## INSTRUCTIONS FOR THE TASK
Write the next part of the text on using marketing analytics data for an online store, picking up right after its last sentence.

## TEXT SECTION
Our recent blog post took a look at why you need marketing analytics and how it can help you streamline your marketing efforts. Here, we’ll explore what kind of data you need to study and how it can guide your marketing decisions.
Let’s consider what kind of data you need to mine from marketing analytics.
Website Performance: What to Track
You will have visitors coming to your online store from many different places, like Facebook, Twitter, blog, email links, organic search, Google Ads, etc. Website Analytics will not only help you indentify which channels of incoming traffic are leading to conversions (ie sales), but will also provide a large amount of valuable data like conversion rate, lifetime customer value, and cost per acquisition.
These figures can give you meaningful insight into what is performing effectively and what isn’t, thus helping you to decide how to allocate your marketing budget across various channels.
Sales: What worked?
Focus on actual sales and conversions on your website. Go as far back as possible in users’ behavior to track down the path of clicks from how they entered to your online store all the way up to actual sales. Did a click from a text ad on Google search bring the sale? Or was it a link on Facebook? Maybe discount coupons in emails led to terrific sales!
Find out everything you can about what worked. If you compile enough data, you will start to see trends and be able to identify which channels work better than others in bringing in sales. You will also find out what kind of products the user was interested in and you can target your ads accordingly using remarketing tools. (Read more in our blog post covering remarketing).
Offline and Online Metrics: Consider Them Together
If your marketing strategy includes both online and offline marketing, it is important to ensure that the data record does not get interrupted in-between. So, for instance, if you advertise in a local newspaper or you give out leaflets with discount coupon codes on it, it is important that you keep records of these channels so that you can later combine both the online and the offline records to get a holistic picture of how well your marketing efforts are creating conversions on your online store.

## DATA
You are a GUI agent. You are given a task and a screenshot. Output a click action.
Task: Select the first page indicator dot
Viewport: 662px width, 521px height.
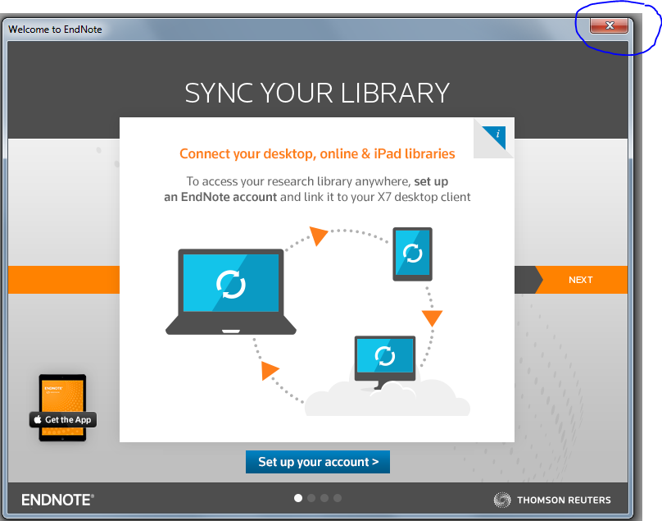point(298,498)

## ANSWER TO THE EXERCISE
There are many ways of doing this. For instance, in the case of discount coupon codes, create a separate coupon code for different channels, e.g. your Facebook ad can have the code FB123, while the code in your emails can be EM123. You can then look at the records of which codes were used to get an idea which channel was more effective in bringing in sales.
Vanity Metrics: What to Avoid
There are lots of metrics available that do not add any meaningful insight into what helps the bottom line. But easy availability of these metrics makes it very easy to get distracted by them. These metrics are called Vanity Metrics and they include elements like page views, time spent on site, number of pages visited, etc. These numbers do not add any value to your marketing strategy and are best avoided, to save time.
Social Media: Keeping a Bird’s Eye View
If there are any social media networks, like Facebook or Twitter, that you use to market your online store, it is important you use marketing analytics tools to keep a bird’s eye view of your performance there. You need not pay attention to every single like and share, but it is important to know where your audience is coming from whether the network is leading to website visitors and especially buyers, the demographic breakdown of customers who found your website through social media, etc. There are many tools that can make it easy for you to access this data, e.g. Google Analytics.
We will provide more in-depth information on various tools that can help you get the right Marketing Analytics data in our next post in this series. In the meantime, you can start identifying the most critical types of data you are going to need with regard to your own marketing efforts. Watch this space for more!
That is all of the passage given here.